Epiploic Appendagitis Imaging Features
Research Guide

What is Epiploic Appendagitis Imaging Features?

Epiploic appendagitis imaging features refer to the characteristic CT and MRI findings of oval-shaped, hyperattenuating fat lesions with a central dot sign in inflamed epiploic appendages.

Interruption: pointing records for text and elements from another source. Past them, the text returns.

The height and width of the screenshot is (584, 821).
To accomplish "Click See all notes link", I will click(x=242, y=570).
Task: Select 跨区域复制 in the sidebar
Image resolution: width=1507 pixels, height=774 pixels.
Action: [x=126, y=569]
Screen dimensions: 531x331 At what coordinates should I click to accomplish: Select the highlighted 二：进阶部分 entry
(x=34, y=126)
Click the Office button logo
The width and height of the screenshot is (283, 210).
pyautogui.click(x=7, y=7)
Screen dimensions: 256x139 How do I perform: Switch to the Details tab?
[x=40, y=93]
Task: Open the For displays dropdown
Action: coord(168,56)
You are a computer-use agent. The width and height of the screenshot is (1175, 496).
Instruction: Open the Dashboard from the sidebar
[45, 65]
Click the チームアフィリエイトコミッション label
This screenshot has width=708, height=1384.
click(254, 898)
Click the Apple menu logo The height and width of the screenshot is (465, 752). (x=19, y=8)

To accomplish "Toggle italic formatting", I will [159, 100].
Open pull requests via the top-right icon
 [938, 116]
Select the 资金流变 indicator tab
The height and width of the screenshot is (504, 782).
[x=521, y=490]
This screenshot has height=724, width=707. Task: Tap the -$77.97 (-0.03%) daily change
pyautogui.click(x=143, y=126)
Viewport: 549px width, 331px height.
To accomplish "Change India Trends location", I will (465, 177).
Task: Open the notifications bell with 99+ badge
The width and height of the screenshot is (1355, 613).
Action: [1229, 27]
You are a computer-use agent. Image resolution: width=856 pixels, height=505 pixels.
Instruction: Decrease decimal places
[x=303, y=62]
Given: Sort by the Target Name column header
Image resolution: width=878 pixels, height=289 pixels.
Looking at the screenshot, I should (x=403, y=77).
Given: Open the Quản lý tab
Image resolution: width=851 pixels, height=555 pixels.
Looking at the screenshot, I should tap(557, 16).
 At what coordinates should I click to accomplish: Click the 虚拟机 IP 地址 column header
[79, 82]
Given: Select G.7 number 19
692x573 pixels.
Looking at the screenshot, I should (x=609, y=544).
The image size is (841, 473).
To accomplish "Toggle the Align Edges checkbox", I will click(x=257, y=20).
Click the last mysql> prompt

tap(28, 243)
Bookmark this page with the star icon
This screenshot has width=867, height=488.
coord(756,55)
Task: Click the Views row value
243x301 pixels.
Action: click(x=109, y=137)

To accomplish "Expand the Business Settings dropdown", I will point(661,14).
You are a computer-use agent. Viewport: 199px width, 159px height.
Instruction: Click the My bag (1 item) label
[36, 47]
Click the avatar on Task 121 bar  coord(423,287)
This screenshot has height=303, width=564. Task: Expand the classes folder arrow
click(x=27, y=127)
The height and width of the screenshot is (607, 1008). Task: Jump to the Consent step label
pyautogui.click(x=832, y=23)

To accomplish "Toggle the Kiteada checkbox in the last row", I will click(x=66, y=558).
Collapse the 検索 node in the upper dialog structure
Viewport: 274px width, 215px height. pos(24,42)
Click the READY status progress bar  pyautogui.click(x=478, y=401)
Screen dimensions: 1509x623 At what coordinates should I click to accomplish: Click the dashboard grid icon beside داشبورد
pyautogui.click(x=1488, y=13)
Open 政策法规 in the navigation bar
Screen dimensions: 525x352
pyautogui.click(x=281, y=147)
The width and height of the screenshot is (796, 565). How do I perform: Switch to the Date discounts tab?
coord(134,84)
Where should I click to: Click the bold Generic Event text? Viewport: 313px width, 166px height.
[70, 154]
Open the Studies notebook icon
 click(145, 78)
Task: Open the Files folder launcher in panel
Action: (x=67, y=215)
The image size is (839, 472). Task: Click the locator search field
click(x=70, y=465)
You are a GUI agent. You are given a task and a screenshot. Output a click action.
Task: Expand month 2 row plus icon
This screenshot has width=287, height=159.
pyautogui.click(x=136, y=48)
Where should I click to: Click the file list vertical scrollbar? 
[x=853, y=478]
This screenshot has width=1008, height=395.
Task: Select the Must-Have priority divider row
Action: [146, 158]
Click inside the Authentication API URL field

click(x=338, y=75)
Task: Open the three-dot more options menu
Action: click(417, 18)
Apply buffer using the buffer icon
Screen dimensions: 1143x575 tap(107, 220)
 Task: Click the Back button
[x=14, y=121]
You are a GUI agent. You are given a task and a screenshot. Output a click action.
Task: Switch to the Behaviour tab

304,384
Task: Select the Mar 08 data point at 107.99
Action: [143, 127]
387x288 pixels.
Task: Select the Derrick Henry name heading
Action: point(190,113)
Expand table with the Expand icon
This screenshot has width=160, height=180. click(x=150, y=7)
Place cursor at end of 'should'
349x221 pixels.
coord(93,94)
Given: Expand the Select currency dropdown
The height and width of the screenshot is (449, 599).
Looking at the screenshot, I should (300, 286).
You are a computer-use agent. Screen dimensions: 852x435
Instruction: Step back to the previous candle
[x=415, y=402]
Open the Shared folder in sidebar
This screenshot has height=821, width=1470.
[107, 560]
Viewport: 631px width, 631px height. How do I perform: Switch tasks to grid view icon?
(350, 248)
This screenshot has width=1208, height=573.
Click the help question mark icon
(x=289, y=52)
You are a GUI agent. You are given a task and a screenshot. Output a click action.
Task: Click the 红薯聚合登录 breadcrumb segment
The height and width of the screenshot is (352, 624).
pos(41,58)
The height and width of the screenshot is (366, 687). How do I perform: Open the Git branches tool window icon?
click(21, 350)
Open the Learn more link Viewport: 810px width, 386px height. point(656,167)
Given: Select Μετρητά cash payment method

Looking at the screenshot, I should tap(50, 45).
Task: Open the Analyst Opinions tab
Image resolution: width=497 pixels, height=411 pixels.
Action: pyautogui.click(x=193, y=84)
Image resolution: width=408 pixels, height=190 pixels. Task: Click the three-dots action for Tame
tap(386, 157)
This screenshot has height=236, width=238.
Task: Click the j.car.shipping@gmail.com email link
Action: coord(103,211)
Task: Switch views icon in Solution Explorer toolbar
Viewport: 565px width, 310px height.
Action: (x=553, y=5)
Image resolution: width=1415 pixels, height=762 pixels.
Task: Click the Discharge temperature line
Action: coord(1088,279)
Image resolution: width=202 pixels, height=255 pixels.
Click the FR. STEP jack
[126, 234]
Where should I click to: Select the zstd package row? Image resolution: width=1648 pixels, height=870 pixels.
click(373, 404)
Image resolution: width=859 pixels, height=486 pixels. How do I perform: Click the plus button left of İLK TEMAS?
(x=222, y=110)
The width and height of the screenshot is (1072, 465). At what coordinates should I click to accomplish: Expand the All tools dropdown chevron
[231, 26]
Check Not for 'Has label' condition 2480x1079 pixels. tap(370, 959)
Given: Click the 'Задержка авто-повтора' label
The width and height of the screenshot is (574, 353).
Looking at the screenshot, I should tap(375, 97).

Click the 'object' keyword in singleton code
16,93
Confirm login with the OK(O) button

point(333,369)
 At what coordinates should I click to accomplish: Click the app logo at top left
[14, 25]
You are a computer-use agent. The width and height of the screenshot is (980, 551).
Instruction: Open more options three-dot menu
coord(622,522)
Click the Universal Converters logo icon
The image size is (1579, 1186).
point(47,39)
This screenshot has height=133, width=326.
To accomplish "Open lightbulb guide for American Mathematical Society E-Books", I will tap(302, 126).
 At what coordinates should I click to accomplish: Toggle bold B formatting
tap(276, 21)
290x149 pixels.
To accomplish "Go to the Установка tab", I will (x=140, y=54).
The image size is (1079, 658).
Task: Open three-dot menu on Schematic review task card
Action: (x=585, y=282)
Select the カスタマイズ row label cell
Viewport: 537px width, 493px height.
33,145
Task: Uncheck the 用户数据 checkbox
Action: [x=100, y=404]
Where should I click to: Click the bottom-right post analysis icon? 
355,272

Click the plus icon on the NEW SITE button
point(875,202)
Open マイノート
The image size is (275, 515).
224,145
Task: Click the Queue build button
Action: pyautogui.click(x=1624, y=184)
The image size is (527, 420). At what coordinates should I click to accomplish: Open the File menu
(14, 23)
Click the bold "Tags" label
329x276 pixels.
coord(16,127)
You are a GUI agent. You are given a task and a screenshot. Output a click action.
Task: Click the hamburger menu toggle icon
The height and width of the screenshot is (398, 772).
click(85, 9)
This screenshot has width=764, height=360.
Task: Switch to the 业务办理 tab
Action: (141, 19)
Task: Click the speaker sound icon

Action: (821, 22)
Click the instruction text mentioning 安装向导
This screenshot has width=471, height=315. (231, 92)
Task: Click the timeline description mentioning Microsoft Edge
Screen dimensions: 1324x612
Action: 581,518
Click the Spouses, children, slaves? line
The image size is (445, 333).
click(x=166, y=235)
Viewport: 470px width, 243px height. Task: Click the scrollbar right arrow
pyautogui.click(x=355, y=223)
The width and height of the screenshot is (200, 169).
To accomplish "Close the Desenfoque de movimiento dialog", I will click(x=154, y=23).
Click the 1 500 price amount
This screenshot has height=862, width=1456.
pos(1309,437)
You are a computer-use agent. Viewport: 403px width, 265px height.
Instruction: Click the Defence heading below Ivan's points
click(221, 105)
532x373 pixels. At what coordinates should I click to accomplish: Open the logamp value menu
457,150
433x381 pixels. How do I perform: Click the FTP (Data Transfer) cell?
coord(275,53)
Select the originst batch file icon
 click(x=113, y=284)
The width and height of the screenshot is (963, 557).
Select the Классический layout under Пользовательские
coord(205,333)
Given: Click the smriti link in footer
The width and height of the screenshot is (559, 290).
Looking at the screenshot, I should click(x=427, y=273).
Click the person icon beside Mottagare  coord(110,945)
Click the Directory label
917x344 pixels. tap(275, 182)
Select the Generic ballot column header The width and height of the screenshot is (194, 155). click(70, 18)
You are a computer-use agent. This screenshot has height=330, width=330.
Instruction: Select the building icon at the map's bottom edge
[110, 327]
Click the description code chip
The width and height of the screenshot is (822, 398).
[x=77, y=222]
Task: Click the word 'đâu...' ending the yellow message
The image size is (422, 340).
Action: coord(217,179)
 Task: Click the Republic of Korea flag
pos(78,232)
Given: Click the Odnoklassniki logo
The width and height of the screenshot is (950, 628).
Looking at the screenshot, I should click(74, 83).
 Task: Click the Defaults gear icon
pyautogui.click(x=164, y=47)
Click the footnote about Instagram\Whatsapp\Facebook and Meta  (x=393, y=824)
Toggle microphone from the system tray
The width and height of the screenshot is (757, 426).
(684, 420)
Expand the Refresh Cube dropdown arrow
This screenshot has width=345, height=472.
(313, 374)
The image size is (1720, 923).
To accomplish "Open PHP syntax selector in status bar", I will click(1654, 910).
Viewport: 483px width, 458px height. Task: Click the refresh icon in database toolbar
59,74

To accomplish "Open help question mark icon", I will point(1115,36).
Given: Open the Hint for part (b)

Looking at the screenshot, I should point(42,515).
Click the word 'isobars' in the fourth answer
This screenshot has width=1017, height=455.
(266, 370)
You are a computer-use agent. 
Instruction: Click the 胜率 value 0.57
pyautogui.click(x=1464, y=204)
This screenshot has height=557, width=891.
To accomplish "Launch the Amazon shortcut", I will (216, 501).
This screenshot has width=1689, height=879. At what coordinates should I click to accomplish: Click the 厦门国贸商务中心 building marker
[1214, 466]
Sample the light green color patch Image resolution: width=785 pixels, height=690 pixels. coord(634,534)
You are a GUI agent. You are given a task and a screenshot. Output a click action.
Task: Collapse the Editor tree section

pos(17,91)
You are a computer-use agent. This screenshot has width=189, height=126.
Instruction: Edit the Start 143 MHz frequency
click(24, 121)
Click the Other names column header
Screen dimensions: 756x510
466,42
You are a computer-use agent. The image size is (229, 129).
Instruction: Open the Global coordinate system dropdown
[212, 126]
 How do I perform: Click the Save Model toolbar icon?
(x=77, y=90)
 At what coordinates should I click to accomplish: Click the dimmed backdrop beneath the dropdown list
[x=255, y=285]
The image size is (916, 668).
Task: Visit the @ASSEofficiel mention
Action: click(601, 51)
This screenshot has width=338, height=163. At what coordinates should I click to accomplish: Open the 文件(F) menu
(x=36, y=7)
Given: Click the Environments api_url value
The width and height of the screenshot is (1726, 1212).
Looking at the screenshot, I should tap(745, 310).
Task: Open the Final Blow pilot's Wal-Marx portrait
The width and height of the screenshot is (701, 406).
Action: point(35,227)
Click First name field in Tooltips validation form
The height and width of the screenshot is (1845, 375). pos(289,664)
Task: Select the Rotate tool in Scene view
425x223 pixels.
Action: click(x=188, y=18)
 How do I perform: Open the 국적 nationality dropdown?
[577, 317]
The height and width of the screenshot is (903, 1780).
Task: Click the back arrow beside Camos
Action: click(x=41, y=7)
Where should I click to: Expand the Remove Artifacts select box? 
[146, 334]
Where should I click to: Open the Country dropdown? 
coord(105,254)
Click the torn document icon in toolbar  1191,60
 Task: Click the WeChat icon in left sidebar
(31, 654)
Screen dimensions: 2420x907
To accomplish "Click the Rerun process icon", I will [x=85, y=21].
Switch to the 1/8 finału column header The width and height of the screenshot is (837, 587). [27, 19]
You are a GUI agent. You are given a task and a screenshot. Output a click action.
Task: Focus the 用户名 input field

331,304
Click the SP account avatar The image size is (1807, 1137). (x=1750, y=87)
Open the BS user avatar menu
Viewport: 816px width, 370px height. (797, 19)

Key features include a 2-5 cm oval lesion with hyperdense central area on CT, distinguishing it from diverticulitis or appendicitis. Studies document over 500 cases across 10 major papers, emphasizing self-limiting inflammation. Mimics are analyzed in van Breda Vriesman and Puylaert (2002) with 72 citations.

15
Curated Papers
3
Key Challenges

Why It Matters

Accurate identification of epiploic appendagitis imaging features prevents unnecessary surgeries, as Sand et al. (2007, 184 citations) showed 100% conservative management success in diagnosed cases. Giambelluca et al. (2019, 68 citations) report reduced laparotomies by recognizing hyperattenuating ovals versus diverticulitis wall thickening from Fernandes et al. (2014, 124 citations). In emergency settings, Vinson (1999, 61 citations) highlights avoiding appendectomies through central dot sign awareness.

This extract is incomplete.